**YOUR TASK**
The data below holds a line containing "The width and height of the screenshot is (1192, 1008)." and a line containing "Task: Select the P16 member legend item"; please quote exactly those two lines and every line between them, and nothing else.

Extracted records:
******

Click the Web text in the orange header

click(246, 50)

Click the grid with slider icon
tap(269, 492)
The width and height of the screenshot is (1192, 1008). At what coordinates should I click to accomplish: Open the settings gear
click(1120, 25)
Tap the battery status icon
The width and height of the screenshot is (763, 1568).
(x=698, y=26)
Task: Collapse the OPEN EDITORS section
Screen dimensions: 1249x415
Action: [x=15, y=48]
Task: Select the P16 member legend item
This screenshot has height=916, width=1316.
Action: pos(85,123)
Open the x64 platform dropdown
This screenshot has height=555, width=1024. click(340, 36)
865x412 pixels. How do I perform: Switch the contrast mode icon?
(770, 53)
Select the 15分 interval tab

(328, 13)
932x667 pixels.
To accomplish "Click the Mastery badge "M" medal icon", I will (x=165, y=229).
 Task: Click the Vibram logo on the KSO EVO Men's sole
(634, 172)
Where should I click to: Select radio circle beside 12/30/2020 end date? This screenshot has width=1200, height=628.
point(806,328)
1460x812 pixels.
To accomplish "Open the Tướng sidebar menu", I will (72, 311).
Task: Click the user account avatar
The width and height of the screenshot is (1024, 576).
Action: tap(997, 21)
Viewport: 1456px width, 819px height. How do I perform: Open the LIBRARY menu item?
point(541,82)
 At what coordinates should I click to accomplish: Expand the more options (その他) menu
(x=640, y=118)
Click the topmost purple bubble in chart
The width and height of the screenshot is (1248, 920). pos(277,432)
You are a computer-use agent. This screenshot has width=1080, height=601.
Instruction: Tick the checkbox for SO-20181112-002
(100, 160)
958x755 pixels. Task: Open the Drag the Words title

******

**EXERCISE RESULT**
The width and height of the screenshot is (1192, 1008). At what coordinates should I click to accomplish: Open the settings gear
click(1120, 25)
Tap the battery status icon
The width and height of the screenshot is (763, 1568).
(x=698, y=26)
Task: Collapse the OPEN EDITORS section
Screen dimensions: 1249x415
Action: [x=15, y=48]
Task: Select the P16 member legend item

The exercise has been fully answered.